Uzun vadede toplumumuz ve dünya, iyileşen su ve hava kalitesinden, azalan atık depolama alanlarından ve artan yenilenebilir enerji kaynaklarından yararlanabilecek. Sürdürülebilirliğe bağlılık, karbon salınımını azaltarak çevremizi daha güvenli hale getirmemek için ne gibi sebebimiz olabilir? Sürdürülebilirliğe odaklandığımızda tüm dünya bundan faydalandığı, daha temiz ve daha sağlıklı yaşam koşullarında yaşamak hem de bunu bireysel çabamızla yapıyor olabilmemiz, 'Benim değişmemle ne olacak ki?' sorusuna en iyi cevap olabilir.

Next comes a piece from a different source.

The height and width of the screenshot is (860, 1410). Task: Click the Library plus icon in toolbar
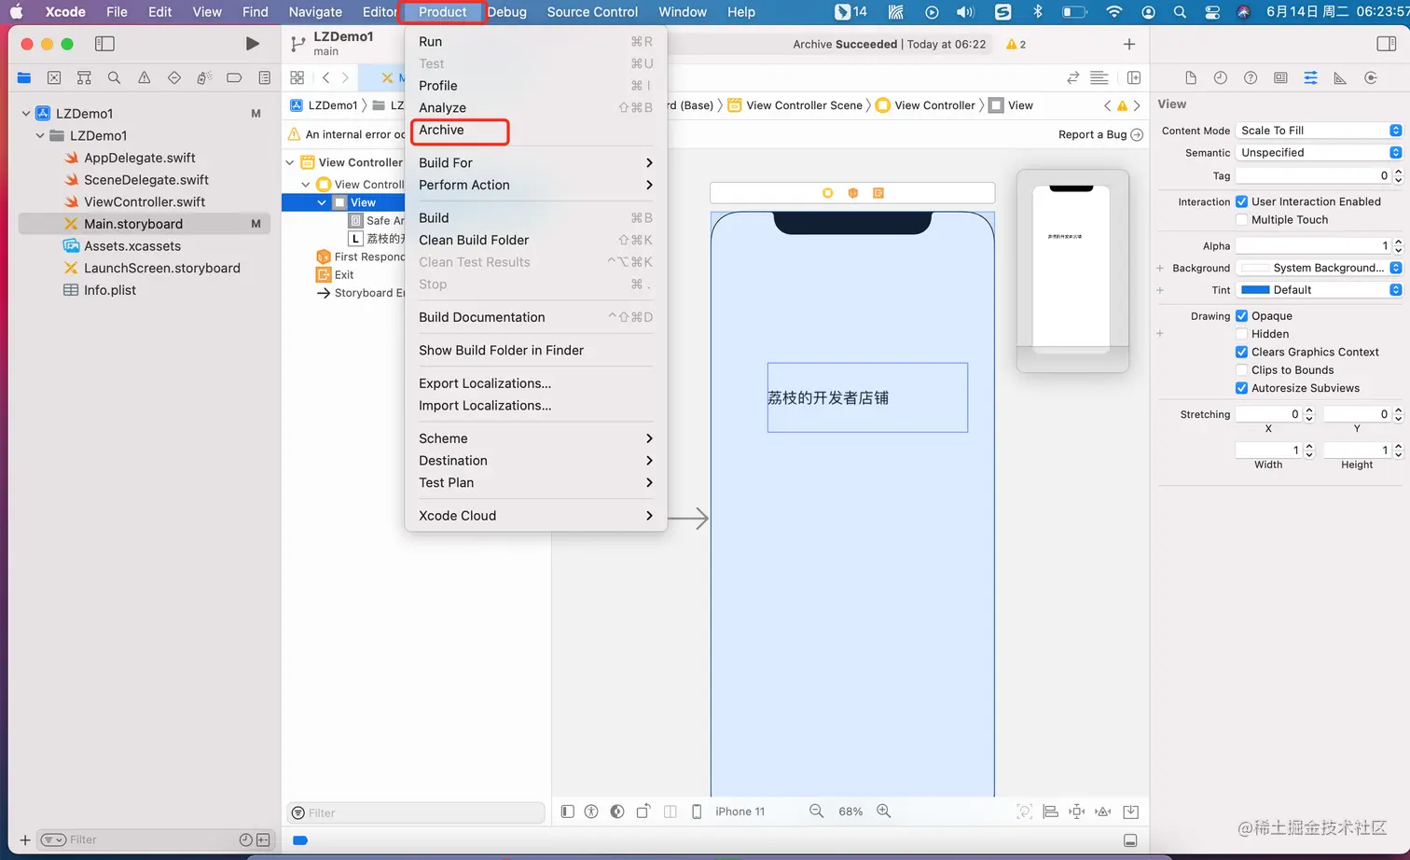[x=1128, y=43]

Sürdürülebilirlik bir yaşam tarzı, dünya ile olan ilişkimizde bilinçli yapılan bir tercih, bu süreçte bazı şeylerden vazgeçilmesi yaşam kalitemizi düşürdüğümüz anlamına gelmez!

Tam aksine, daha iyi bir dünyaya katkıda bulunduğumuzu bilerek, varolmamız için bize her türlü imkanı sunan dünyaya karşı sorumluluğumuzu yerine getirdiğimiz için kendimizi daha tatmin olmuş ve mutlu hissedebiliriz.

Sürdürülebilirlik bir yaşam tarzı, dünya ile olan ilişkimizde bilinçli yapılan bir tercih... Bu süreçte bazı şeylerden vazgeçilmesi yaşam kalitemizi düşürdüğümüz anlamına gelmez!

KİŞİ VE KURUMLARI TEŞVİK EDER

Günümüzde sürdürülebilir ürünleri tercih etmek düşünülenden çok daha kolay. Tonlarca şirket sürdürülebilirliği bir öncelik haline getiriyor, hatta yönetim biçimi olarak bu motto ile hareket ediyor.

Giyimden güzellik markalarına, gıda ve enerji şirketlerine kadar. Aralarından seçim yapabileceğiniz pek çok sürdürülebilir seçenek var. Bu nedenle sürdürülebilirliği birinci öncelik haline getiren markaları seçmek, pozitif ayrımcılık yapmak bu konuya yatırım yapan kişi ve kurumları teşvik edecektir.

Sürdürülebilir gıda üreticilerini seçebiliriz. Yerel tedarikçilerden lezzetli, taze çiftlik ürünleri almak için yerel çiftçi pazarlarından alışveriş yapabiliriz. Çiftçi pazarlarında alışveriş yapmak ulaşımdan kaynaklanan karbon emisyonlarının azaltılmasına yardımcı olacaktır. Yerinde ve daha az katkı maddesi ile üreten çiftçi varken, uzun yollardan gelen gıda ürünlerini tercih etmek hem karbon salınımı artırmayı teşvik eder hem de koruyucu maddelerle bezenmiş kimyasalların kullanımına öncülük etmiş oluruz. Bunun yerine sürdürülebilir uygulamalara kendini adamış yerelde ve ülke çapında ardından uluslararası markaları seçebiliriz.

Her yıl binlerce deniz kaplumbağası, deniz kuşu ve diğer deniz memelileri plastik yüzünden ölüyor. Bu nedenle, yeniden kullanılabilir poşetler kullanarak ve plastikten yapılmış ürünlerden kaçınarak plastik atıklarınızı azaltabilirsiniz.

YENİLENEBİLİRLİĞİN MODASI

Hatırlatmakta fayda olacaktır, değişen dünya ve eşya düzeninde düşünceler ve toplumlar da değişmektedir. Artık, koca koca araçlar ve pahalı-gösterişli eşyalar değil; doğayla iş birliği yapan, sürdürülebilir ürünler insanlığın yeni lüksü. Sürdürebilirliğin lüks olduğu yerde, gösteriş abidesi ve doğaya zararlı ürünler ise bayalığın yeni yüzü olmaya aday.

Tabii, mantıklı olan şeyin modern, fenomen ya da lüks gibi kavramlar ile açıklanması asla gerekmemektedir. Bununla birlikte, kitleleri hareket ettiren şey de zamanın ruhunu oluşturan 'moda' kavramıdır. Bizler artık yenilenebilir ve sürdürülebilirin modasına girdik. 'Moda' akışkan olandır ve ilelebet devam eder. Kendisine takılmayanları ise tarihin tozlu raflarında saklar. Tercih ve eylemler basit... Geleceği hep birlikte inşa edelim.